# afx armature



## gobucks1a (Mar 5, 2011)

Help please. I am working on my afx and afx magnatraction chassis. Not sure how to remove the armatures without any damage. I am trying to piece and part my chassis' to make ones that work.


----------



## clydeomite (May 5, 2004)

Howdy:
If you do not have a Pinion gear puller your choices are few. I have with sucess use a thin screwdriver to pry the gear off Most often the gear will not be reuseable because the hole size increases when you use this method. You can take a small BB or bball bearing and peen the hole to roll the edge over and this allows you to reuse the gear most times. You will need to lay your gear on a flat hard surface ( metal not wood) and smack the BB or ball bearing with a Hammer. try to do this in a area where you will not lose the gear if things go flying. Also please wear safety glasses. you might want to test the arm you want to use in the chassis you plan on using before you install the gear. 
Good Luck i hope this helps
Clyde-0-Mite


----------



## gobucks1a (Mar 5, 2011)

Thank you for your advice. So, as I take my chassis' apart. Clean the motor brushes, springs, and communtator. Clean the pick up shoes and apply oil. Sounds like sans pinion puller leave the armatures alone. I guess I got excited when i found a red devil on a slow car and figured I could remove it and put it on another car.


----------



## Bill Hall (Jan 6, 2007)

Oh sure, you can get quite adept at wiggling the gears off with a screw driver. Eventually you wont mangle hardly any gears at all. As noted, peening the gears is easily doable too. At the Road Race Replica sight you'll find a trick for splining the top of the armature shaft that works great for worn shafts. We did stuff like this for years. 

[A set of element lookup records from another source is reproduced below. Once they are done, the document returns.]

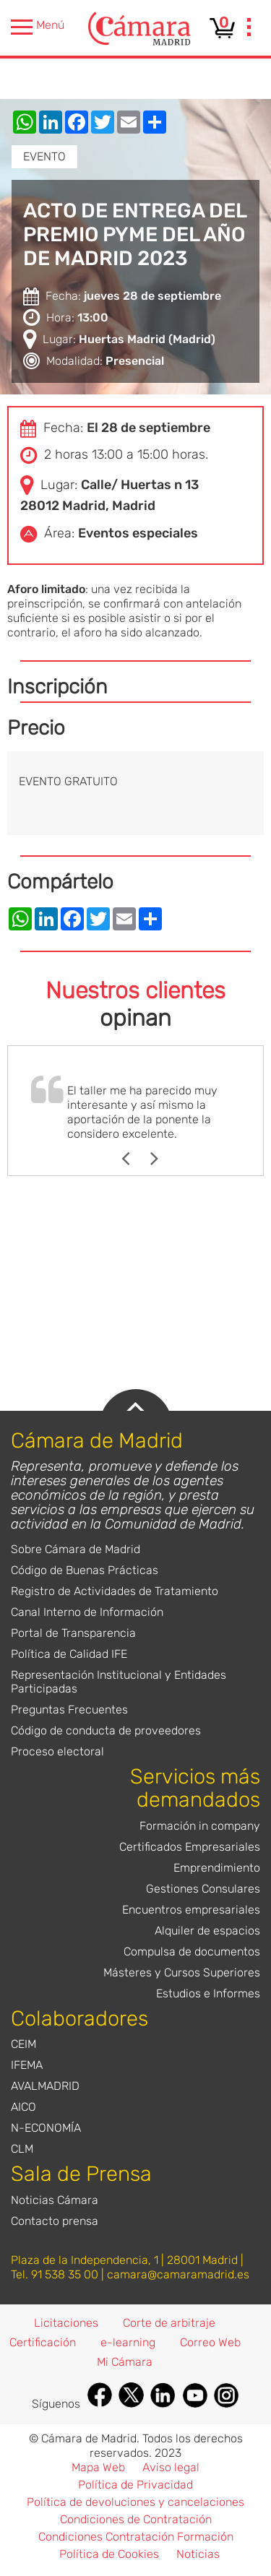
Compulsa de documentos (192, 1951)
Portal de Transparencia (73, 1633)
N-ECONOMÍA (46, 2128)
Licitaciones (66, 2323)
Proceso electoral (57, 1751)
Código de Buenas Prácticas (84, 1570)
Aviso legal (170, 2467)
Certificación (42, 2342)
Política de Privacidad (135, 2484)
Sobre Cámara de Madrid (75, 1549)
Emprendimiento (216, 1868)
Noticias (198, 2554)
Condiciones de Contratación (136, 2519)
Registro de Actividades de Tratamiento (114, 1591)
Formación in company (199, 1826)
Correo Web (210, 2342)
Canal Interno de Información (87, 1612)
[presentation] (249, 29)
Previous (132, 1159)
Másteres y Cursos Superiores (181, 1972)
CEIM (23, 2044)
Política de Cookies (109, 2554)
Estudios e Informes (208, 1993)
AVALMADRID (45, 2086)
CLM (22, 2149)
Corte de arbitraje (169, 2323)
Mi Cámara (124, 2362)
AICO (23, 2107)
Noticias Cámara (54, 2200)
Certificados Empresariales (189, 1847)
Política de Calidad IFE (69, 1654)
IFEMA (27, 2065)
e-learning (127, 2342)
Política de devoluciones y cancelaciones (135, 2502)
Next (161, 1159)
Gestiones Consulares (203, 1889)
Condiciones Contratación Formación (135, 2536)
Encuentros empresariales (191, 1909)
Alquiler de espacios (207, 1930)
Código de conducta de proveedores (106, 1730)
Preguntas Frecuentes (69, 1709)
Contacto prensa (54, 2221)
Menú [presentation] (37, 27)
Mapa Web (98, 2467)
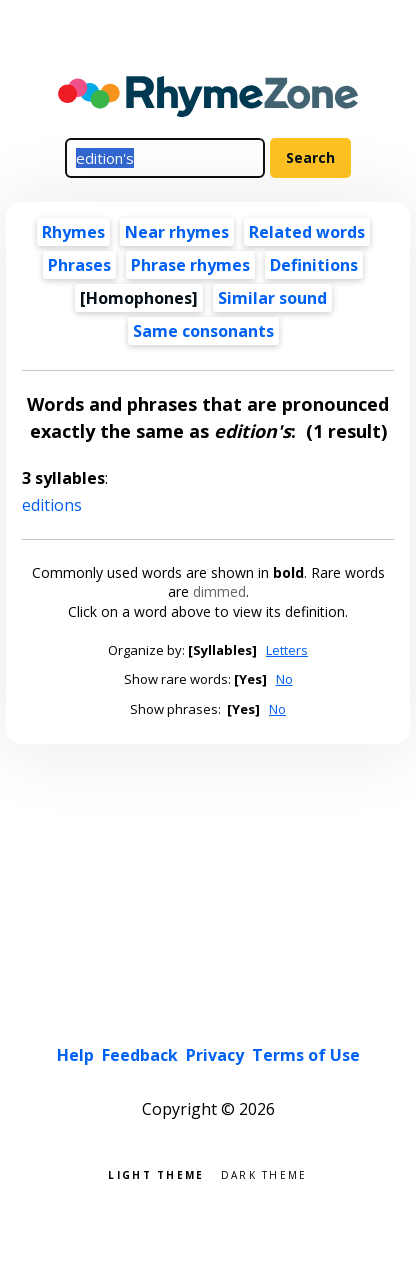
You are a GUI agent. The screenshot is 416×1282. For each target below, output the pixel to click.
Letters (287, 650)
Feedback (140, 1055)
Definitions (314, 265)
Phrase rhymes (190, 265)
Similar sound (272, 298)
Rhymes (73, 232)
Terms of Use (306, 1055)
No (284, 679)
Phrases (79, 265)
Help (75, 1055)
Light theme (156, 1173)
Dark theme (264, 1173)
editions (52, 505)
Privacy (215, 1055)
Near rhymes (177, 232)
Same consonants (203, 331)
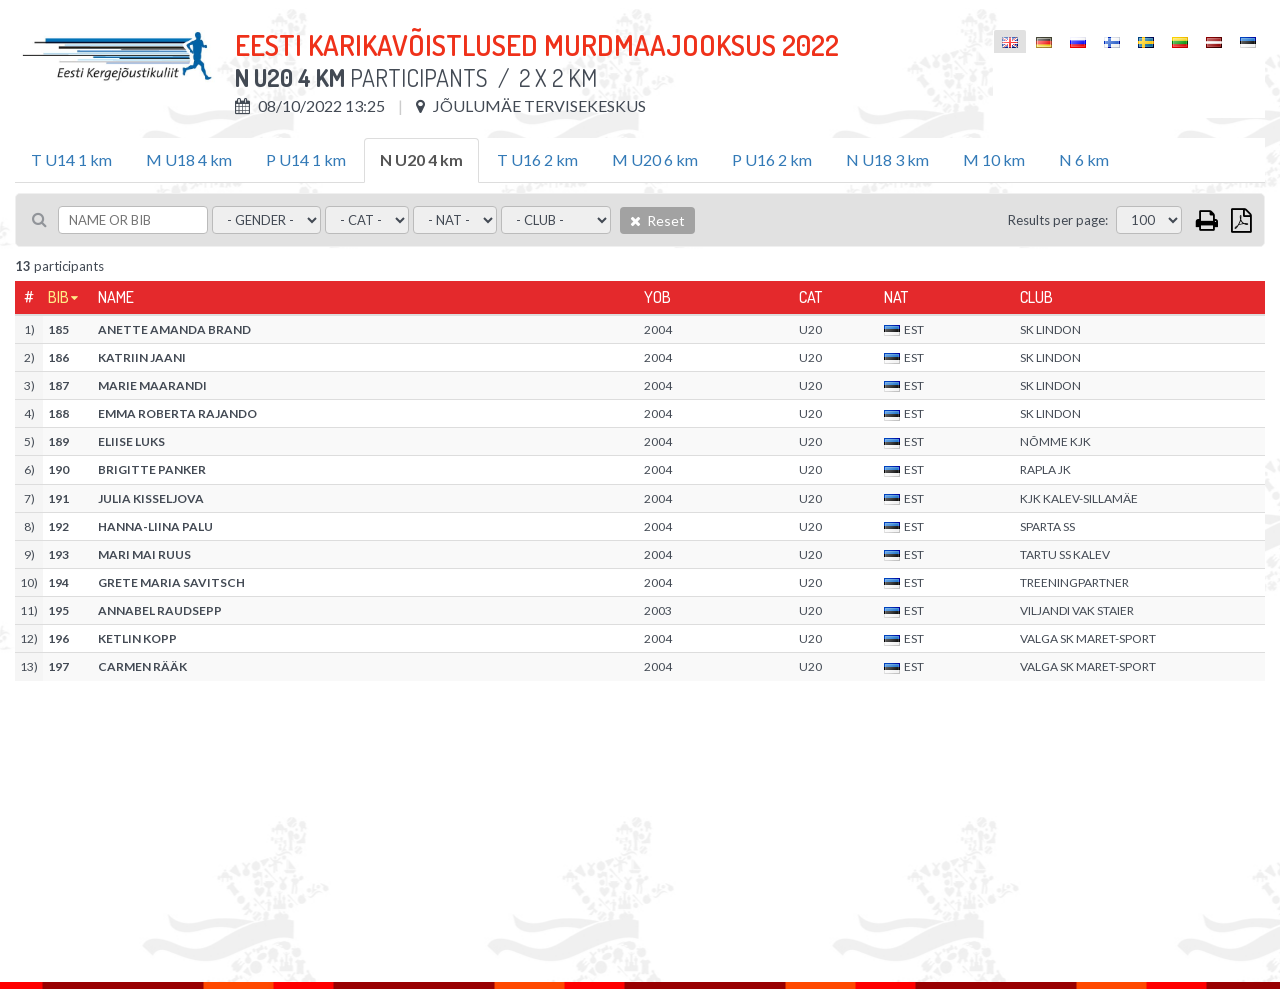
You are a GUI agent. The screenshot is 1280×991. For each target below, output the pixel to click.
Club (1036, 297)
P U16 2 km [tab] (772, 159)
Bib (58, 297)
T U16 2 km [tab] (537, 159)
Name (116, 297)
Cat (810, 297)
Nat (896, 297)
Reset (657, 220)
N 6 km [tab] (1084, 159)
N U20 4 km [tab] (421, 159)
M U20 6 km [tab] (655, 159)
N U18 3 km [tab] (887, 159)
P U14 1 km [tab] (306, 159)
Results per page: (1058, 220)
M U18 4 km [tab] (189, 159)
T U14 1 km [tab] (71, 159)
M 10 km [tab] (994, 159)
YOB (657, 297)
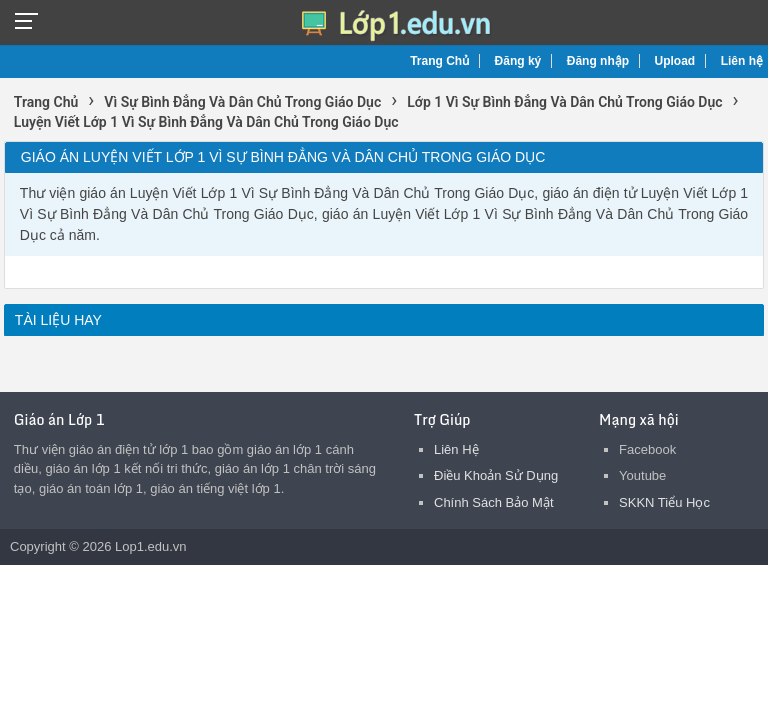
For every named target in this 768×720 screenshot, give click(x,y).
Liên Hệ (456, 449)
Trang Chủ (439, 61)
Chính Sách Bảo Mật (494, 502)
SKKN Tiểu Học (664, 502)
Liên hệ (742, 61)
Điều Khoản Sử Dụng (496, 475)
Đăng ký (518, 61)
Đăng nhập (598, 61)
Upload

Problem is....how many you gonna mangle along the way while your developing yer alternative machine shop techniques. How many must die? Ohhhhhhh... What a world.....what a world.

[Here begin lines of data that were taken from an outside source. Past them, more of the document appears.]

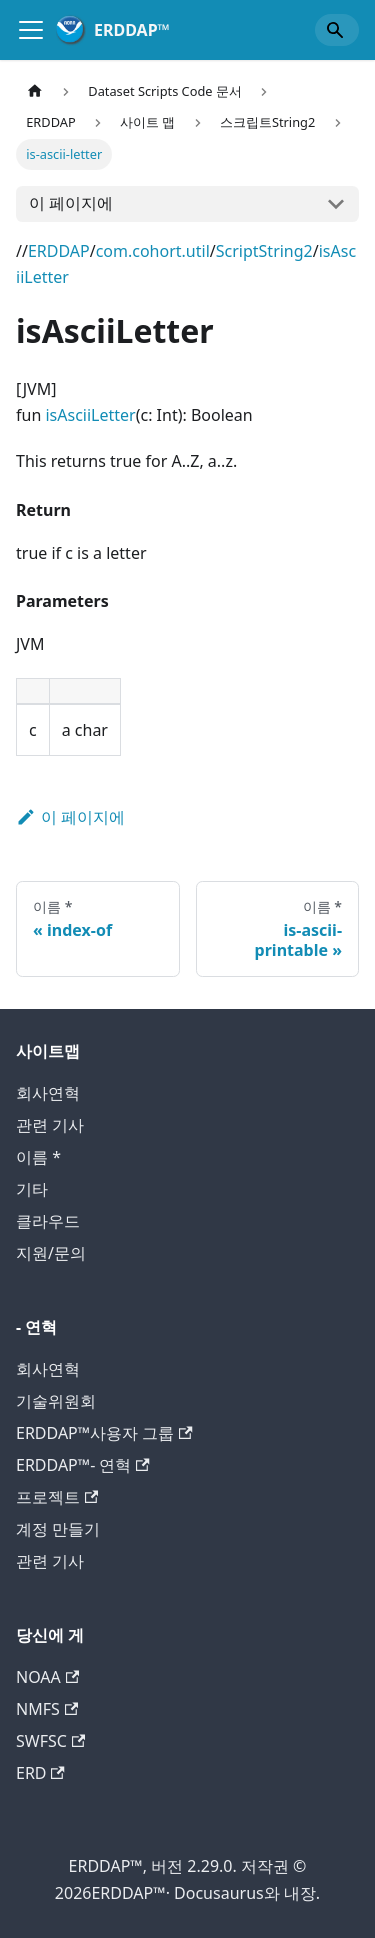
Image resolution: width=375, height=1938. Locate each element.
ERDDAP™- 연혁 (83, 1465)
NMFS (47, 1709)
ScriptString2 (264, 251)
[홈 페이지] (35, 91)
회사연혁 (48, 1093)
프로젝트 (57, 1497)
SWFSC (50, 1741)
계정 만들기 (58, 1529)
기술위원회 (56, 1401)
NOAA (47, 1677)
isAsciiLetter (90, 415)
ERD (40, 1773)
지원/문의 (51, 1253)
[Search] (337, 30)
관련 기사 (50, 1125)
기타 (32, 1189)
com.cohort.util (153, 251)
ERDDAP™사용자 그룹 (104, 1433)
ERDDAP (59, 251)
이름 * (38, 1157)
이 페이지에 (71, 203)
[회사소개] (31, 30)
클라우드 (48, 1221)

http://rt-ho.com/tools.html...behold! Rick Terry!

Just depends on how many you have to do, and at what point does the price of replacing fubared parts offset the tooling costs. I can personally vouch for another benefit where in your stress level goes down, your cars will like you better, and the time saved can be used for more enjoyable slotcar pursuits. :thumbsup:


----------



## alpink (Aug 22, 2010)

I pryed gears with a small pocket knife for years, elongating the gear. didn't care as I was going to use a new gear anyway. but I have plenty of tools now including several different style gear pullers. I also have peens for restoring gear holes. I still have plenty of new gears, but there is no point wasting the ones being pulled either. RT tool guy surely has gear pullers as well as nearly every slot store online. a small investment, considering the alternative. and, try using the whole gear plate with the "red devil" armature in different chassis. unless you want to use it in a t-jet, you should be able to find a good home for the entire gear plate and be just as happy. Happy Motoring!


----------



## fuddmiester (Dec 26, 2003)

AP.... the pocket knife trick brought back memeories.... I was getting Christmas card from Johnson & Johnson for years!!!


----------